The biggest civil rights demonstration of the 1960s is not the March on Washington, it is a school boycott that happens in February 1964 here in New York City. After a decade of parents, students, civil rights activists have tried to get the New York City Board of Ed to come up with a comprehensive desegregation plan and they’ve continued to stonewall and say, “We don’t, this is not a problem here.” And we have committee after committee, and so, basically for a decade after Brown, nothing has happened in New York. And so finally, in February of 1964, they decide to have a school boycott. About 460,000 students and teachers stay out of school, so this is almost twice the number of the March on Washington.

A month later, in protest of this, about 15,000 mostly white mothers march over the Brooklyn Bridge in protest of a very modest school desegregation plan that the Board of Ed is floating: 15,000 versus 460,000. Pictures of that march, as my colleague Matt Delmont writes about in his book, end up being played over and over as Congress is debating Civil Rights Act. And one of the less talked about aspects of the Civil Rights Act, one of the things the Civil Rights Act does, is it ties federal money for schools to school desegregation. But northern and western liberal sponsors of the bill write in a loophole for their schools, which is evident the time, Southerners are furious about this, that basically says school desegregation shall not mean, you know, having to change racially imbalanced schools. Because that’s what Northerners call their schools: racially imbalanced schools.

And so, I think, over and over, you see northerners unwilling and angry and furious when sort of the lens comes on their own practices.

JS: Ok, fine, Martin Luther King was an unrepentant radical, I get that. But don’t ruin Rosa Parks for people. She was a tired old seamstress who refused to give up her seat on the bus and it sparked an entire movement because she did that. Right?

JT: Right. Except, no.

So, Rosa Parks has this huge life, what she will call a life history of being rebellious, that really begins in her 20s when she meets and marries the person she describes as, “the first real activist I ever met.” And that’s Raymond Parks. They fall in love. They get married. And Raymond is working on Scottsboro. This is 1931.

Scottsboro is a group of young men, nine young men, ages 12 to 19, get arrested for riding the rails. Basically, they’re riding the train for free. These are young black men. But in the midst of this arrest, police also discover, in a neighboring car two young white women doing this. And that charge quickly changes to rape. These young men are quickly tried and all but the youngest, who is 12, sentenced to death.

And so, this local movement grows in Alabama to try to prevent the execution of these young men. And Raymond Parks as one of the local activists on the ground working on that movement. She meets him, he’s doing that work, they get married in 1932, and she joins him.
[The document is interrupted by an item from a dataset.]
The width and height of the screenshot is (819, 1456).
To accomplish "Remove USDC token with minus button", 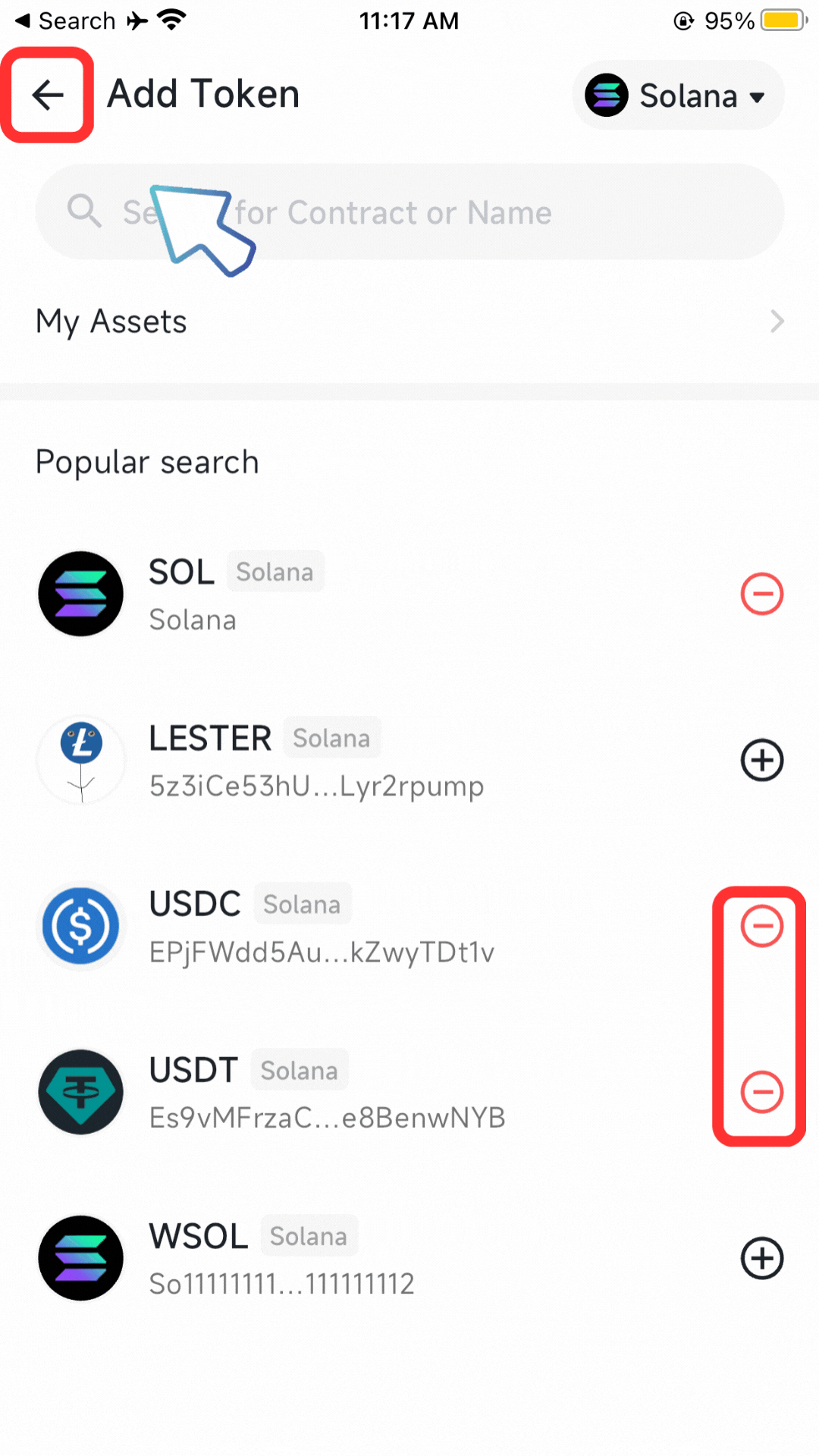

By the 1940s, she’s wanting to be more active. She’s galled by the fact that black people are serving overseas in World War II and they can’t register to vote at home. She wants to register to vote. So, she goes to a local NAACP meeting, she’s elected secretary that very first day, she’s the only woman there. And she will spend the next decade with one of Montgomery’s most militant activists, a man by the name of E.D. Nixon, transforming Montgomery’s NAACP into a more activist chapter. Working on issues of voter registration, and issues that we would consider criminal justice. So, two kinds of issues: both the wrongful accusations and convictions of black men and the unresponsiveness of the law to white brutality against black people, in particular, white sexual violence against black women.

So, she spent more than a decade, when we get to that day in 1955, working and trying and over and over and over, and largely they get nowhere. Most of these cases go nowhere. They can’t get convictions or they can’t even get indictments. She manages to get registered to vote because she tries over and over, but most black people in Montgomery don’t and can’t.